Collected data entries
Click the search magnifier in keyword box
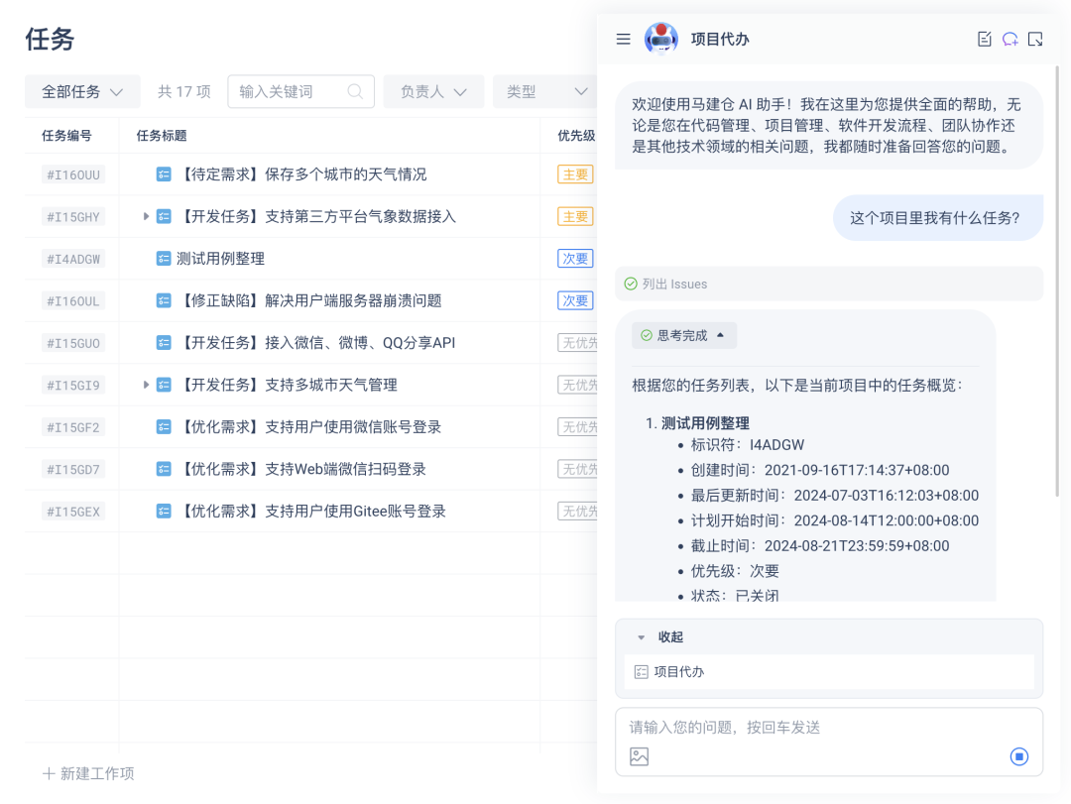 pos(355,92)

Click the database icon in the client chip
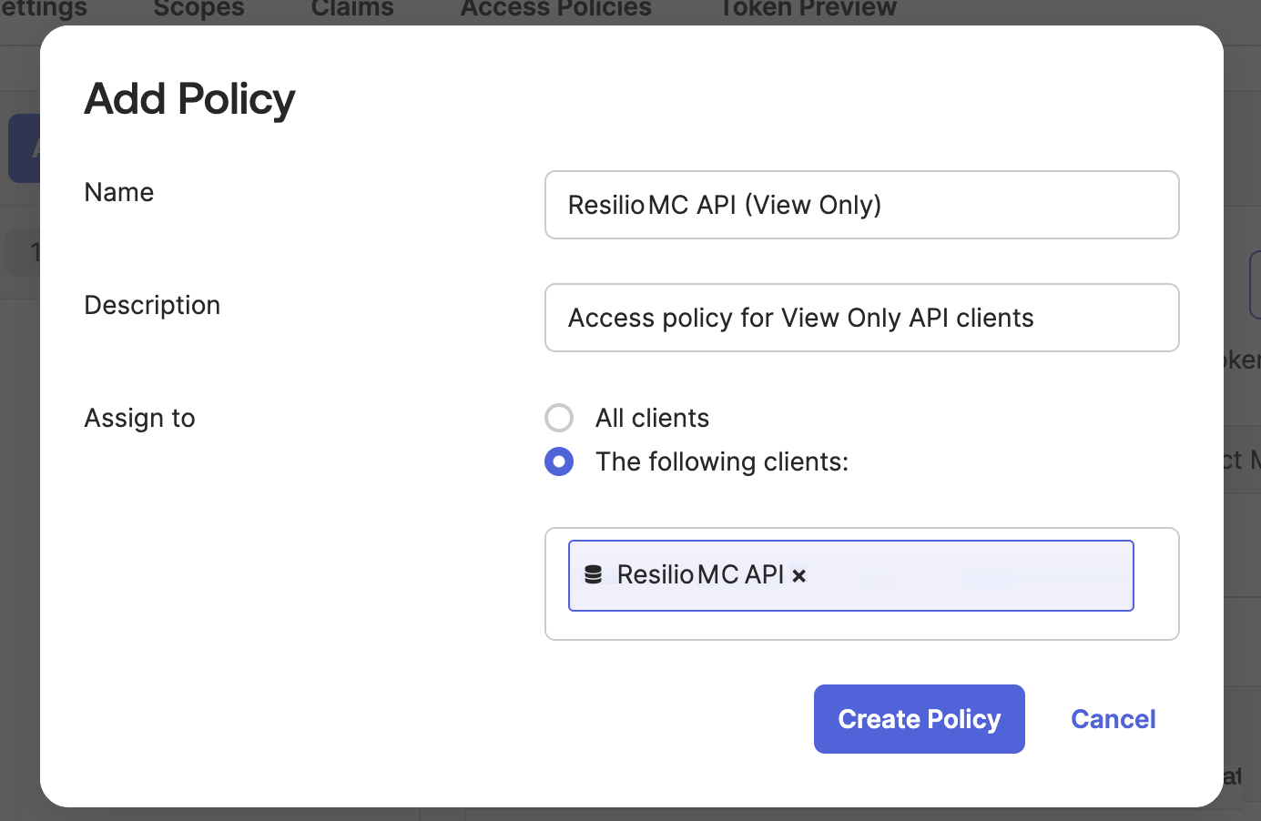pyautogui.click(x=594, y=575)
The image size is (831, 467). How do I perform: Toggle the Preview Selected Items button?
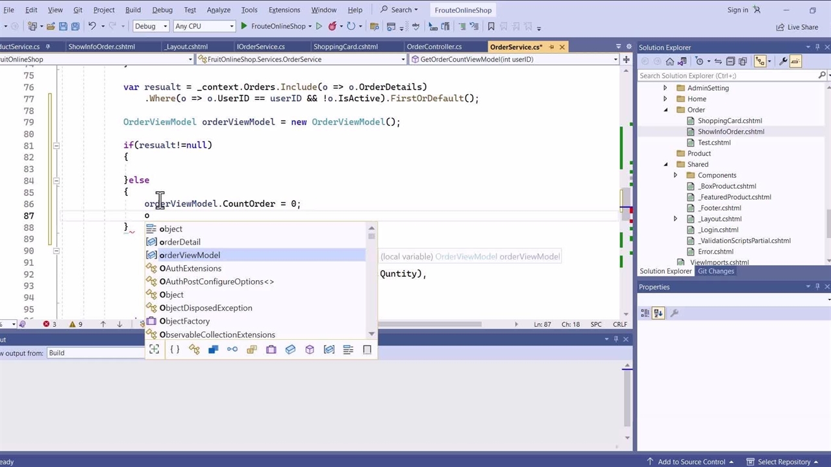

WHAT THE TASK ASKS:
Drop the pictures and copy the data exactly.

YOUR RESPONSE:
Click the search magnifier in keyword box
 pos(355,92)

Click the database icon in the client chip
pyautogui.click(x=594, y=575)
The image size is (831, 467). How do I perform: Toggle the Preview Selected Items button?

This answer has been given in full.